Archive for August, 2013

“[” and “[[” with the apply() functions

20 Aug 2013

Did you know you can use "[" and "[[" as function names for subsetting with calls to the apply-type functions?

For example, suppose you have a bunch of identifier strings like "ZYY-43S-CWA3" and you want to pull off the bit before the first hyphen ("ZYY" in this case). (For code to create random IDs like that, see the end of this post.)

Suppose the IDs are in a vector of character strings, id.

If I wanted to grab the bit before the first hyphen, I would typically use strsplit and then sapply with function(a) a[1], as so:

sapply(strsplit(id, "-"), function(a) a[1])

But in place of function(a) a[1], you can use "[", 1, as follows:

sapply(strsplit(id, "-"), "[", 1)

I think that’s kind of cute.
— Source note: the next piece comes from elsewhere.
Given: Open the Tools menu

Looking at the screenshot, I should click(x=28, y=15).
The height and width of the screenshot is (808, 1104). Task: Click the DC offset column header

You can use "[[" the same way, if you’re working with lists.

Here’s some code to create random IDs of this form, to test out the above:

nind <- 8
lengths <- c(3, 3, 4)
id <- NULL
for(i in seq(along=lengths)) {
  randchar <- sample(c(LETTERS, 0:9), nind*lengths[i], replace=TRUE)
  randstring <- apply(matrix(randchar, ncol=lengths[i]),
                   1, paste, collapse="")
  if(is.null(id)) id <- randstring
  else id <- paste(id, randstring, sep="-")
}

Electronic lab notebook

20 Aug 2013

I was interested to read C. Titus Brown‘s recent post, “Is version control an electronic lab notebook?

I think version control is really important, and I think all computational scientists should have something equivalent to a lab notebook. But I think of version control as serving needs orthogonal to those served by a lab notebook.

As Titus points out, a traditional lab notebook serves two purposes: provenance and protocol. Version control could be useful for provenance, but I don’t really care about provenance. And for protocol, version control doesn’t really matter.

Version control

I really like git with github. (See my tutorial.) But for me, the basic need served by version control is that embodied in the question, “This shit worked before; why isn’t it working now?”

You don’t want to edit working code in place and so possibly break a working system. Version control lets you try things out, and to try something out in any version of your software, from any point in time.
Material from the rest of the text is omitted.